With the immediate crisis over it’s time to take a look at how we responded and how we can prepare for the next attack. How could you say another one is going to happen, you ask? Quite simply the kinds of individuals who attacked the world trade center twice, Times Square, the Boston marathon and many others successful and unsuccessful are still out there. They cannot be appeased they cannot be reasoned with their thirst for the blood of innocents is unending. We may stop some, but there is always the chance of others slipping by.
Nice imagery there isn’t it? Well, a lot of other countries are doing their best Bruce Willis imitation (again) and yelling “welcome to the party pal!” Right now we all have a choice; we can become the people who believe it won’t happen again here, the people who won’t expect it to happen to them (and they might be right, but they’re still wrong), or the people who expect it to happen again and plan accordingly.
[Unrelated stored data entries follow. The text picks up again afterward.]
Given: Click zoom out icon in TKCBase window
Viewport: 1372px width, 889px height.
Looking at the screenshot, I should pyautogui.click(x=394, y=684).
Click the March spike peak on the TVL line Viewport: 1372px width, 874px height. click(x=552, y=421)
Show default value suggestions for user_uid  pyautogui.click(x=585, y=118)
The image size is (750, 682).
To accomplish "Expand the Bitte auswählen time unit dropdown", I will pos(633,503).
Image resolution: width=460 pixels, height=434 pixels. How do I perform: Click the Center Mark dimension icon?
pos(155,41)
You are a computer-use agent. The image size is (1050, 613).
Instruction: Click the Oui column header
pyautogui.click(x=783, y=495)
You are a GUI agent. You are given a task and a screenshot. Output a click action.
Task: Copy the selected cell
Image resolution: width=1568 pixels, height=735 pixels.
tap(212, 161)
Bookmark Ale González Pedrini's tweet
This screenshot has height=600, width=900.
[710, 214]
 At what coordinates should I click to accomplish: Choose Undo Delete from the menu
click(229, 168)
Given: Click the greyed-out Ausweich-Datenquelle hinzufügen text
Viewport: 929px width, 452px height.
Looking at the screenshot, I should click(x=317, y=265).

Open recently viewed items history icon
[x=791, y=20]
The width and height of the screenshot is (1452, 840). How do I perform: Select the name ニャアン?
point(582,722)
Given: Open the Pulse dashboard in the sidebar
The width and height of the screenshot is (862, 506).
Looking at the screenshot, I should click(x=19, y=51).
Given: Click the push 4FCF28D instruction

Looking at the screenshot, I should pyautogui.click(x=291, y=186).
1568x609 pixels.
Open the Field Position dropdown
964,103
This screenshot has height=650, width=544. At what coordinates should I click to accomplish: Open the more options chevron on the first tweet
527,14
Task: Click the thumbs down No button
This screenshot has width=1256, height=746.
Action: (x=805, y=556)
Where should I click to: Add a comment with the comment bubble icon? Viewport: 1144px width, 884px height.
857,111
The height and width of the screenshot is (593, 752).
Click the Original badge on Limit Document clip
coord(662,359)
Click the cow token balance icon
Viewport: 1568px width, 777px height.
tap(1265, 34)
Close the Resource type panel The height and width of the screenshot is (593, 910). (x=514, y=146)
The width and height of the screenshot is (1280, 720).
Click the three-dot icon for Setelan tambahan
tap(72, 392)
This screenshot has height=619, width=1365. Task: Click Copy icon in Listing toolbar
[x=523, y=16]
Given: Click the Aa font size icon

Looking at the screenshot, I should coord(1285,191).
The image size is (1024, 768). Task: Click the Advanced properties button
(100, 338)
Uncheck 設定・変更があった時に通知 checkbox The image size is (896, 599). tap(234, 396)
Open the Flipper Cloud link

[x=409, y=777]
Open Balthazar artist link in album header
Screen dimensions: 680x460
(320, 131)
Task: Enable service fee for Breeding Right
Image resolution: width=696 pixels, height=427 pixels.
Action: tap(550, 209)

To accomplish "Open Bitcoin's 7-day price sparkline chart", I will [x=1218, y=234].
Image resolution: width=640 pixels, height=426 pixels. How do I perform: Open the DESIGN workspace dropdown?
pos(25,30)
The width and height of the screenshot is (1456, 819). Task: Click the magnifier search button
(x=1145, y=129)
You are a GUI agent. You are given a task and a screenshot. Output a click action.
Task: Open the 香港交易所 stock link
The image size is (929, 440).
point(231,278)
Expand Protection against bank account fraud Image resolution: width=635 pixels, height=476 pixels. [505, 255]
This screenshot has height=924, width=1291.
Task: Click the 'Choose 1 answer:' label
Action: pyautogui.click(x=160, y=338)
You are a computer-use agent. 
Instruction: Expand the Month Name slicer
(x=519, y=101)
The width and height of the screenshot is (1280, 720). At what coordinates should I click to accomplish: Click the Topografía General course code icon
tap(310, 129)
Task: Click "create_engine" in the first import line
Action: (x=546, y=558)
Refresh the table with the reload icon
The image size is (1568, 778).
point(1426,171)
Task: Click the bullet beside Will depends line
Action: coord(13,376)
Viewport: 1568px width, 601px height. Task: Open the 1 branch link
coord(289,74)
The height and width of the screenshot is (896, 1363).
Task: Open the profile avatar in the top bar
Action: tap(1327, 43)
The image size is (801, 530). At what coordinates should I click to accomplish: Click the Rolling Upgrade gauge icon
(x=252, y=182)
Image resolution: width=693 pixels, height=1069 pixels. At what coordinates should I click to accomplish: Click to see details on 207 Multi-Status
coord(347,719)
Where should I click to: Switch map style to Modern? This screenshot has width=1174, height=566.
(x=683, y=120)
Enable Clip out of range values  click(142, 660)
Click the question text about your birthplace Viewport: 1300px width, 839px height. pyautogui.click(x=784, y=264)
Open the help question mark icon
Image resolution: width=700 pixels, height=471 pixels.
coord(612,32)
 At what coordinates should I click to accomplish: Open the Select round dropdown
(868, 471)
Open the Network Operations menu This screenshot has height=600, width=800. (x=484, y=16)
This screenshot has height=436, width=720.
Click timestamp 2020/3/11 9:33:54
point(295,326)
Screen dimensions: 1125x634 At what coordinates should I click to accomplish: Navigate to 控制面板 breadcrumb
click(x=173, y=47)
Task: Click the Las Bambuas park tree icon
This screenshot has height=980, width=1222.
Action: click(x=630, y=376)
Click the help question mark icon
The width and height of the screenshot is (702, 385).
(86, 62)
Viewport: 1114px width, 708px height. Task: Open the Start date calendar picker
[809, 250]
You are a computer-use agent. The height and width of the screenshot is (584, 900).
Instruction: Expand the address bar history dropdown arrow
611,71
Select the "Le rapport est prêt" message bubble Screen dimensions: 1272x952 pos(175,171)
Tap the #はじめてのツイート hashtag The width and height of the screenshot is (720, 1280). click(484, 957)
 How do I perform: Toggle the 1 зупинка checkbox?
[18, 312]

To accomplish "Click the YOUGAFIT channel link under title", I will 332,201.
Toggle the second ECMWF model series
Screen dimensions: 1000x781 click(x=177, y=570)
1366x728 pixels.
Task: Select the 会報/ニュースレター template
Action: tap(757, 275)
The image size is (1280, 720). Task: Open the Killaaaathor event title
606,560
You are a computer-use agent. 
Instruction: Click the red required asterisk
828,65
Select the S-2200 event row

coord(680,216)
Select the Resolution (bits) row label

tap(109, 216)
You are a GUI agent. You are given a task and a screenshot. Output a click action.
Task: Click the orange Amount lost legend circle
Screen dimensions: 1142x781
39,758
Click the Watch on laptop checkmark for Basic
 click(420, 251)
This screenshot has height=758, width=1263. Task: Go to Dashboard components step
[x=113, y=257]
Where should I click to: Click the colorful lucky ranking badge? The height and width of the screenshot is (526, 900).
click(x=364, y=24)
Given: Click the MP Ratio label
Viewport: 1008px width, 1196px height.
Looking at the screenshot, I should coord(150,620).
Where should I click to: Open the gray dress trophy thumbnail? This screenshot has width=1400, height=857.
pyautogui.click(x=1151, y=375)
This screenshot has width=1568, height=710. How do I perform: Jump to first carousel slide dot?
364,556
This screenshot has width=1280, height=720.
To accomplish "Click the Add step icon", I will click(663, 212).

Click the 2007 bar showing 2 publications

Generally myself and those few who stop in to visit occasionally train to meet a threat with a weapon in our hand. While that is still an admirable pursuit to be encouraged, chances are in an incident like this we are either going to be an asset or a liability. To be an asset, get training in First Aid/CPR so you know the basics and then get Trauma training. Active Response Training (WARNING: Graphic Images) has some advise that can help as well as places to go for training. Yes, it costs money. However, people with trauma training will be an asset in mass casualty events no matter the cause.
While we’re at it, assess your personal health. Need to exercise more (I do) get out there and get to it. Being in good shape helps you deal with stress and can help you help others when the world has take a crap on your door step.
Things we should not do
Give up liberty for temporary safety. What happened in Boston was an over-reaction that handed the last living terrorist and those who supported him (either materially or otherwise) a win. Locking down the entire city is not a proportional response and neither is forcing citizens out of their homes at gun point like prisoners. The police knew who they were looking for, people not matching the description should be calmly and politely approached by police and asked for their cooperation. I’m sure that under the circumstances they would have been able to clear just as many homes and fewer people would have been offended.
The unfortunate reality is that the lock-down of Boston occurred 238 years after men bravely stood in Lexington and Concorde and said no such abuses of power by authorities. I hope there are citizens of Boston today who will at least stand up in court and do the same, but I doubt it. We need to change the relationship between the law-abiding citizenry and the police from the adversarial on it is today to one of mutual respect and cooperation. We need to return to the principles laid out by Sir Robert Peel among which are “…the police are the public and the public are the police; the police being only members of the public who are paid to give full-time attention to duties which are incumbent on every citizen in the interests of community welfare and existence.”
Politicians need to be reminded that they are the servants and not the masters. Efforts to infringe on our liberties need to be spoken out against and remembered at the ballot box. Our liberties are not only our greatest strength they are also our greatest protector. The homeowner who noticed something amiss with their boat AFTER the police had cleared in and called the police typifies the principle quoted above. Denying them the right to protect themselves in such a situation, is a crime far worse than the despicable act the terrorist committed.